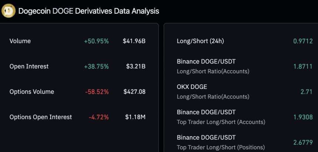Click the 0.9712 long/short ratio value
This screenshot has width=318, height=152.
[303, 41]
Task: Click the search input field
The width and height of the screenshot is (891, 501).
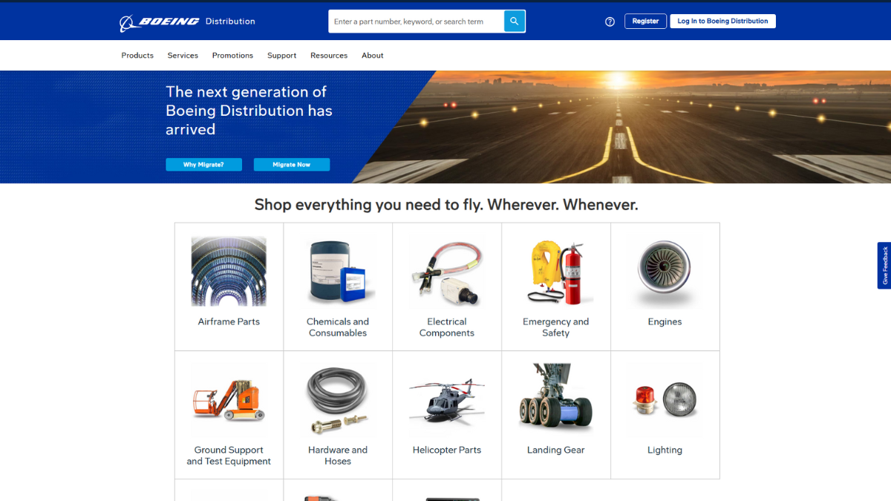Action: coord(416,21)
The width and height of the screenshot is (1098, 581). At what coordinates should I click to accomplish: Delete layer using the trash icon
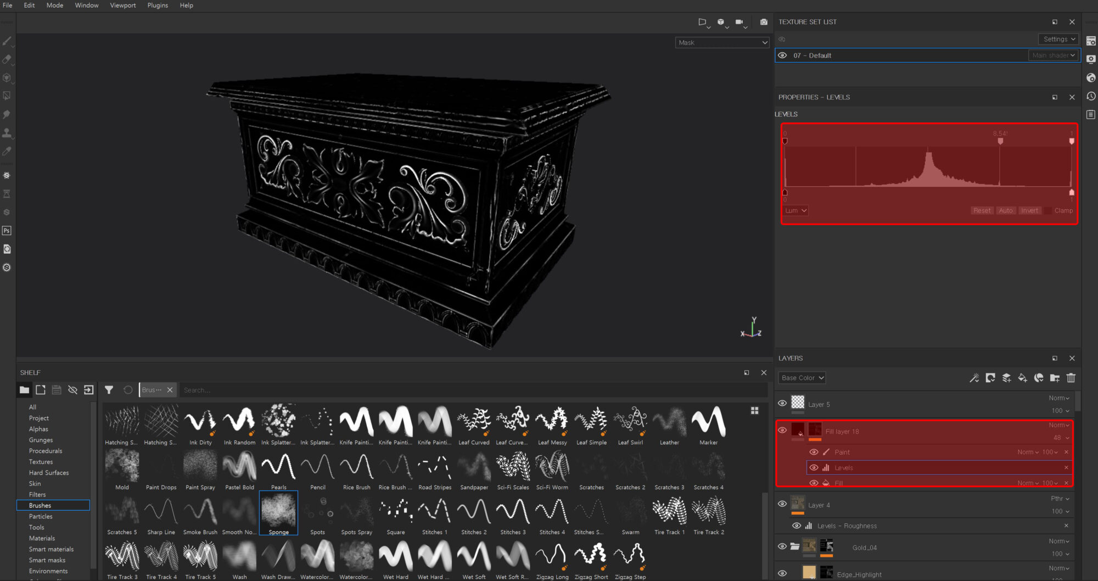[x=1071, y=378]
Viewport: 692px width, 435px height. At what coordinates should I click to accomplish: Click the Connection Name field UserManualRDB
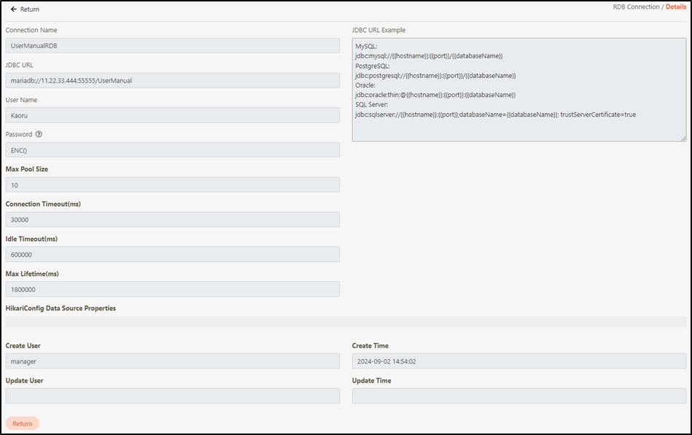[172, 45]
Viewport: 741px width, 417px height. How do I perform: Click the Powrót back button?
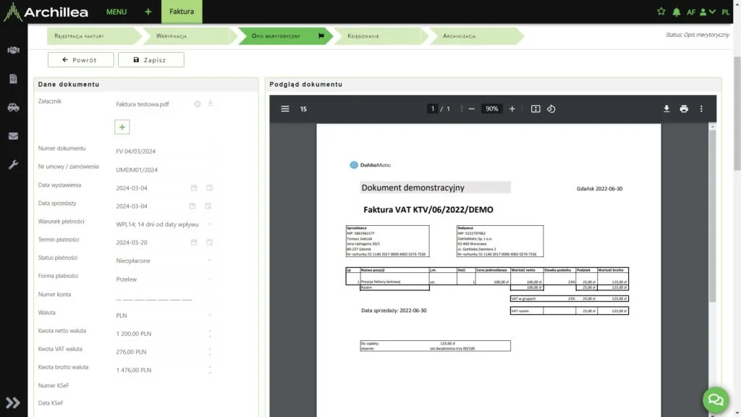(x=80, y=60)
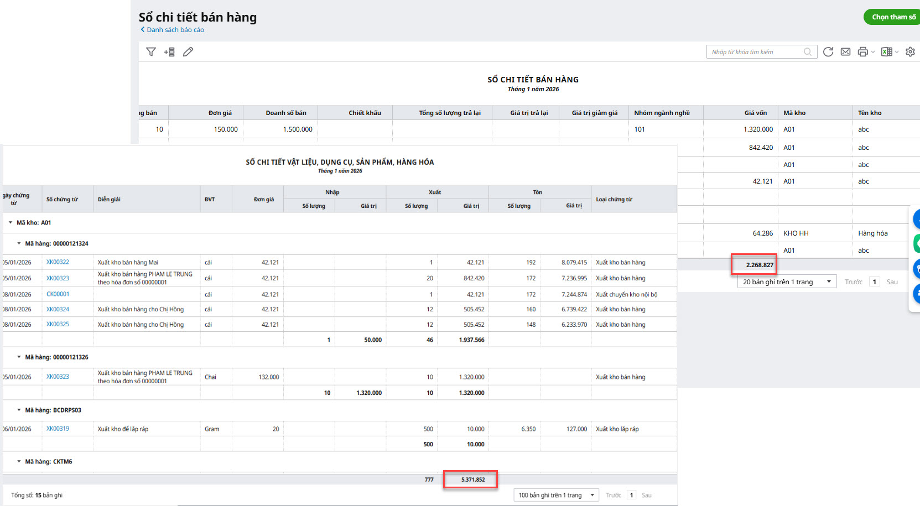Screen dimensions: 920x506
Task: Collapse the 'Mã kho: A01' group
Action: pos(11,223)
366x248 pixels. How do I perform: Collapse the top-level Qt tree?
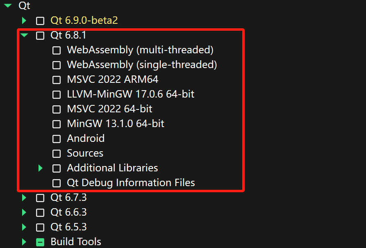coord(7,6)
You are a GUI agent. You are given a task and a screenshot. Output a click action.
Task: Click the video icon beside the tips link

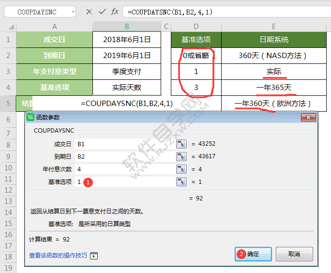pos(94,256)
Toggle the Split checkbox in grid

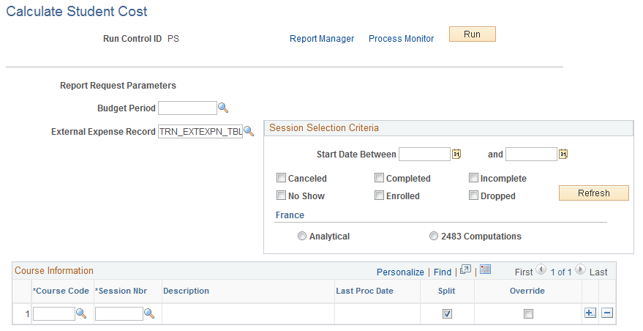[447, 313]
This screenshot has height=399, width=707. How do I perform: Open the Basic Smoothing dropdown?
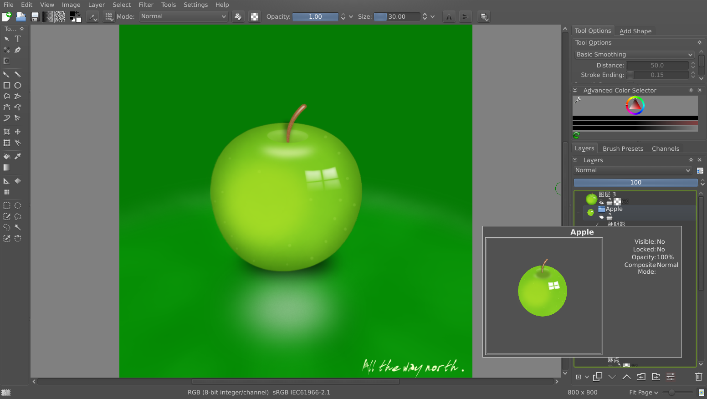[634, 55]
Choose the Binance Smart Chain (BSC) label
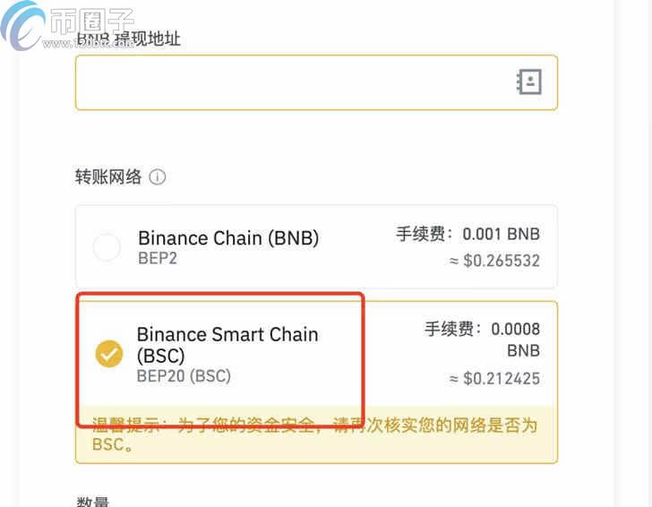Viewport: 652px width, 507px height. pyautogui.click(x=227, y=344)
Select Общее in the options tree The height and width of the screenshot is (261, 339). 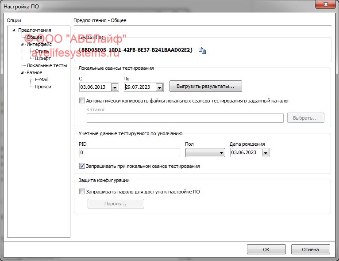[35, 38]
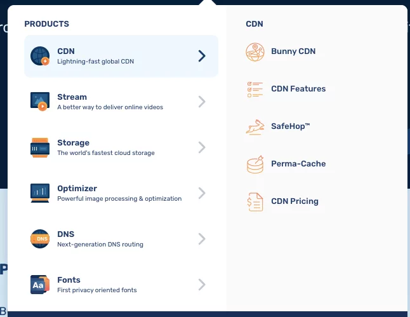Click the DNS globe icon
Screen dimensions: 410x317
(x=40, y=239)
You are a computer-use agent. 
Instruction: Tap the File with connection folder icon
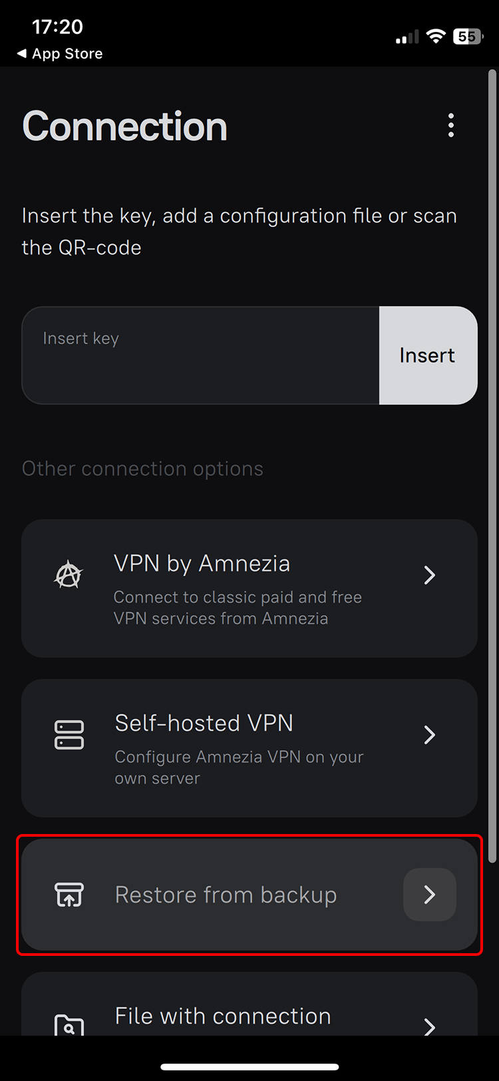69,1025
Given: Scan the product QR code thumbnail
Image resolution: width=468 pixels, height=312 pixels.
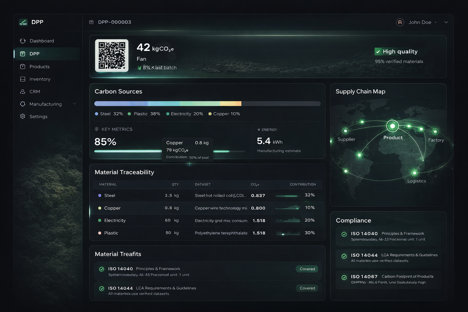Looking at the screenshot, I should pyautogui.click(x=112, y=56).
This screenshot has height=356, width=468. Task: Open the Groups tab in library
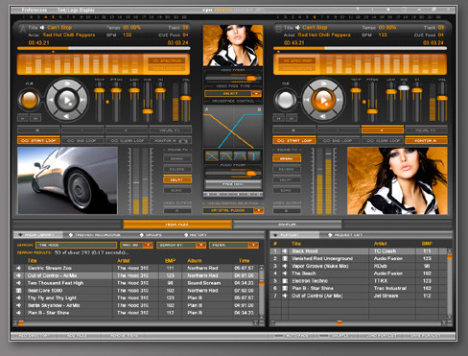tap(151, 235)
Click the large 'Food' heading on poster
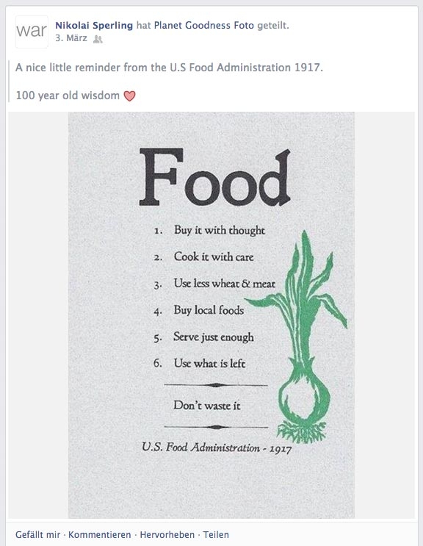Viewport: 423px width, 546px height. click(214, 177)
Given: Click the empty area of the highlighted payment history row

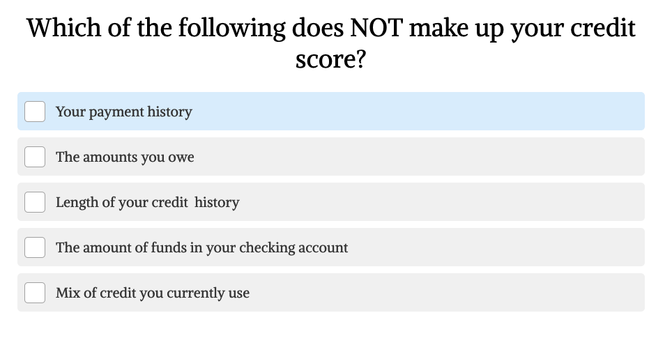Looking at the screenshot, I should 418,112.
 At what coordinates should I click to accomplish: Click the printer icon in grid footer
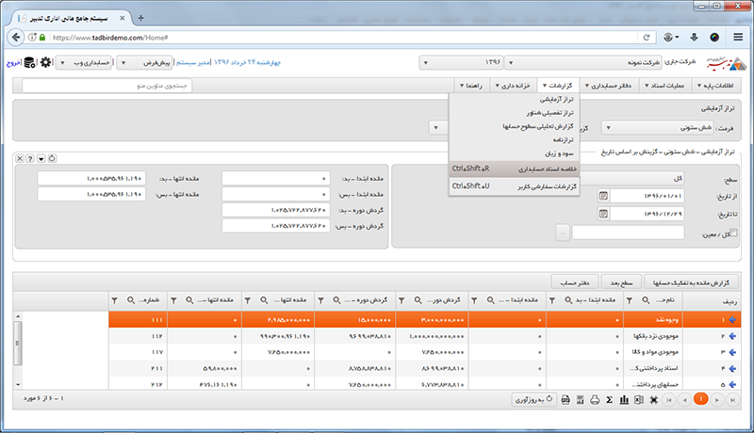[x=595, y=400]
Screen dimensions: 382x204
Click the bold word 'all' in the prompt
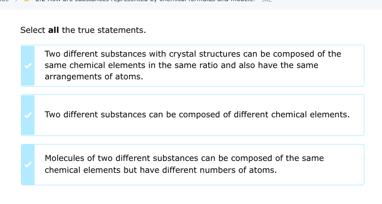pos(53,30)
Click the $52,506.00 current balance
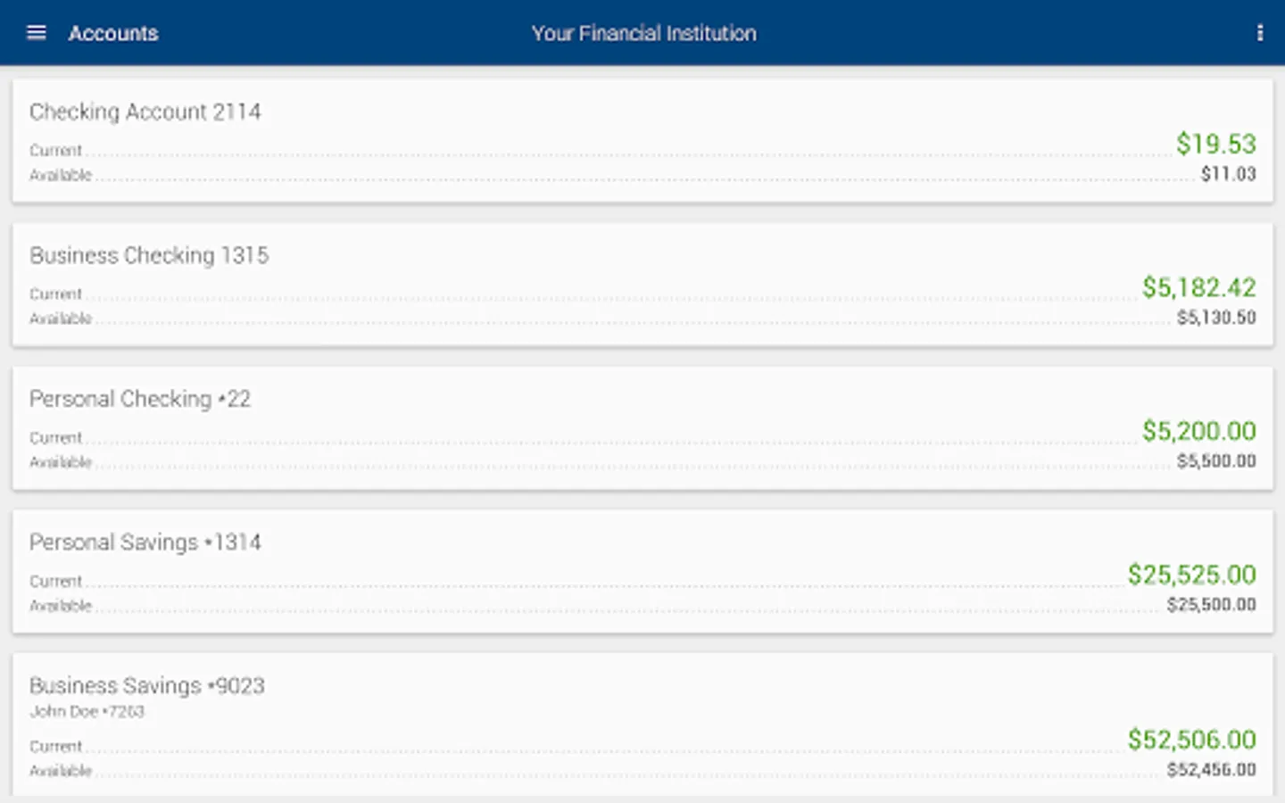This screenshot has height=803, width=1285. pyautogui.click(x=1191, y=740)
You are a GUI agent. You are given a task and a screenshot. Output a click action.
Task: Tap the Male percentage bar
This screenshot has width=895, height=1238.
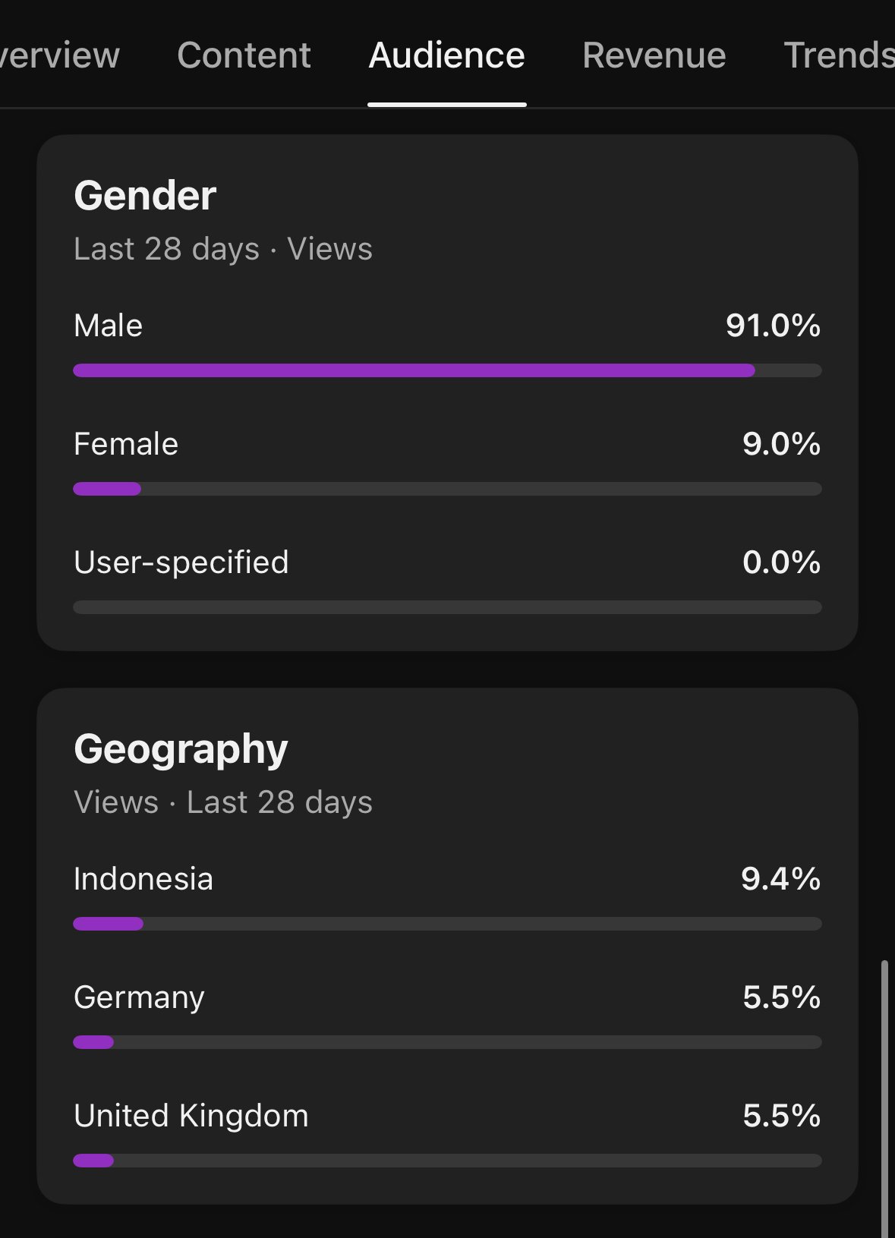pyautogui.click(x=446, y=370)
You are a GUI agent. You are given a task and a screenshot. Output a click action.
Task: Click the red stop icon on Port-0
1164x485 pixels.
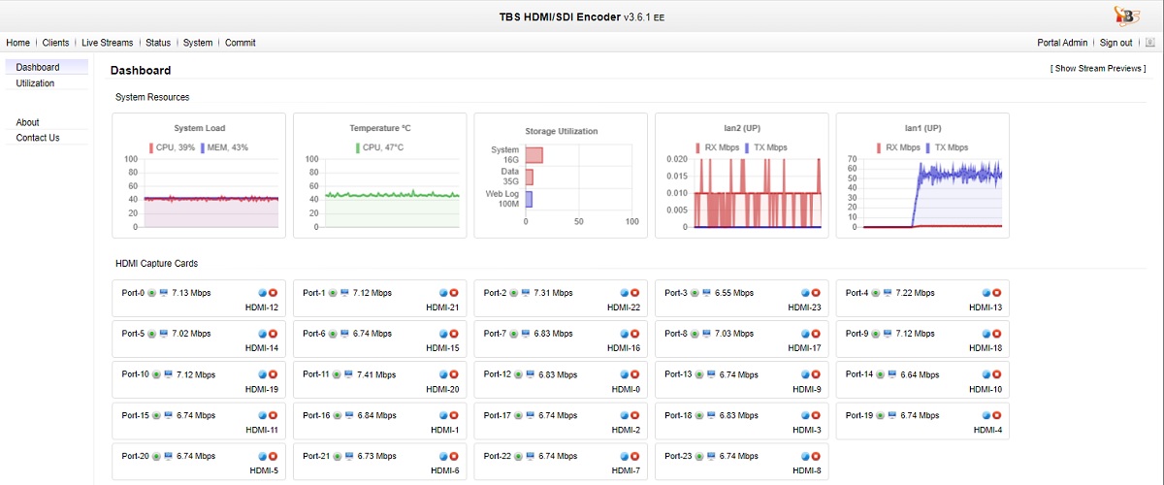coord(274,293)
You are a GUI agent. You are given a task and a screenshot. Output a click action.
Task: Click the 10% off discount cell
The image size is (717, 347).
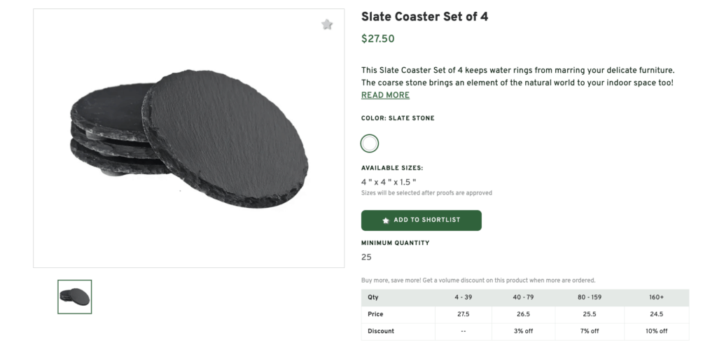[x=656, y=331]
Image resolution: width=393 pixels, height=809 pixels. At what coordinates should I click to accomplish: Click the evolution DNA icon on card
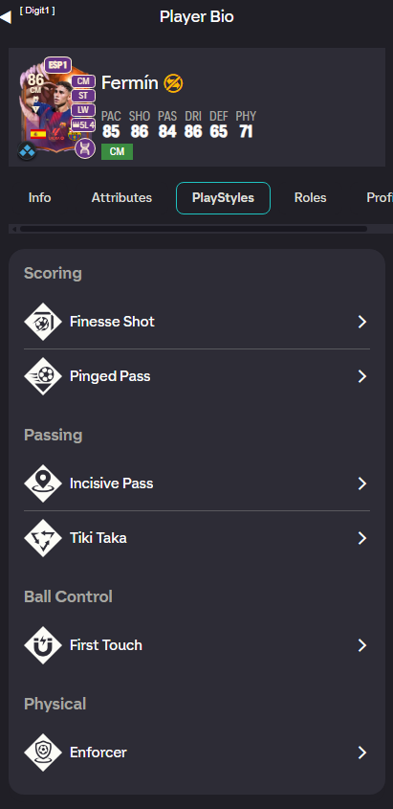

******************************

> ASSIGNED TASK
The lines from the one containing "1164x485 pixels." through the last line of the records are what you should copy, word for word and nothing else, with pictures left out.

> RESPONSE
1164x485 pixels.
coord(274,293)
You are a GUI agent. You are given a task and a screenshot. Output a click action.
Task: Click the 10% off discount cell
The image size is (717, 347).
[x=656, y=331]
Image resolution: width=393 pixels, height=809 pixels. At what coordinates should I click to accomplish: Click the evolution DNA icon on card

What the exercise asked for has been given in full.